BEGIN
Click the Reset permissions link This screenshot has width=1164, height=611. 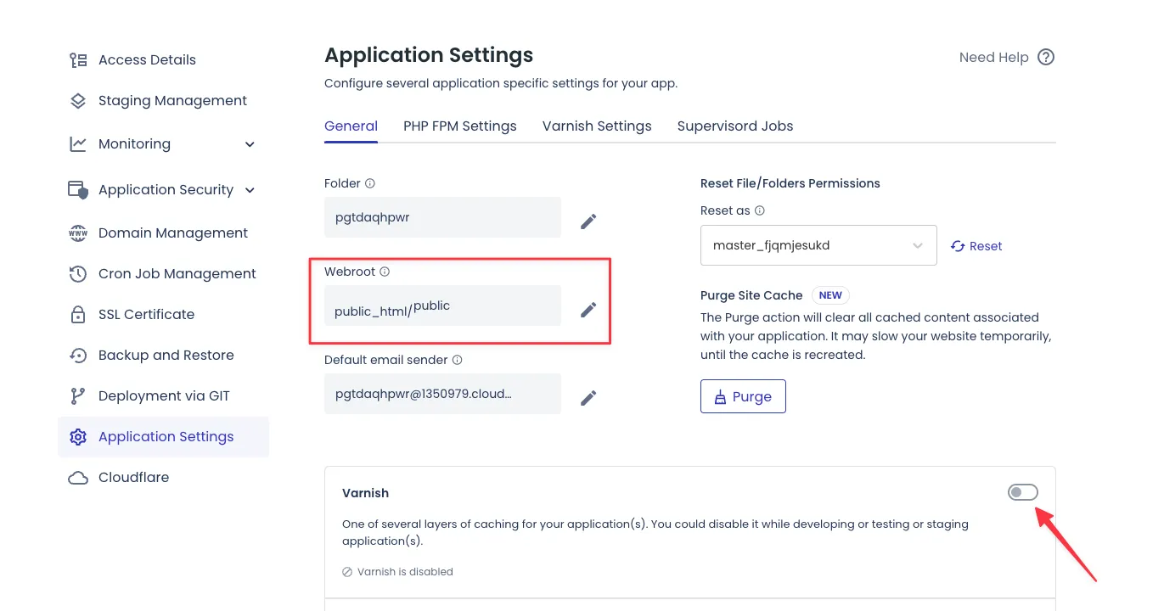coord(976,246)
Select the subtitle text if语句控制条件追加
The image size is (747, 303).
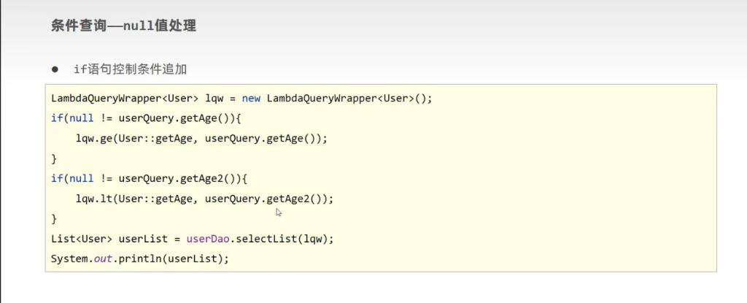[x=131, y=69]
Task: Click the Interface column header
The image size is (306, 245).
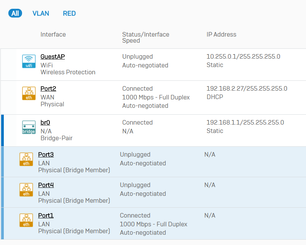Action: click(53, 35)
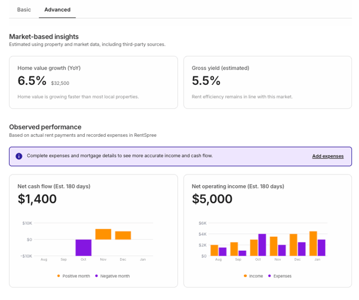Click the Gross yield estimated card
Image resolution: width=359 pixels, height=300 pixels.
[267, 82]
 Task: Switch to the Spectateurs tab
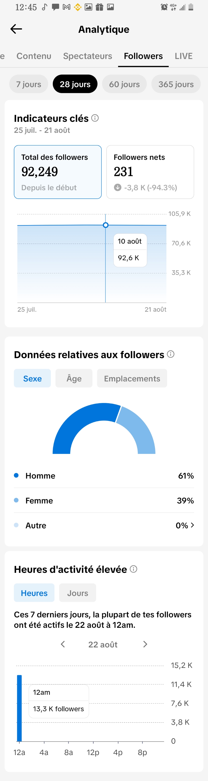click(x=87, y=56)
END
ASSIGNMENT =>
Repeat word for word the lines starting at the one with "Select the subtitle text if语句控制条件追加" and ending at the final line of the records above, both included; no pictures.

EXERCISE RESULT =>
Select the subtitle text if语句控制条件追加
The image size is (747, 303).
[x=131, y=69]
Task: Click the Interface column header
The image size is (306, 245).
Action: click(53, 35)
Click the Gross yield estimated card
Image resolution: width=359 pixels, height=300 pixels.
[267, 82]
 Task: Switch to the Spectateurs tab
click(x=87, y=56)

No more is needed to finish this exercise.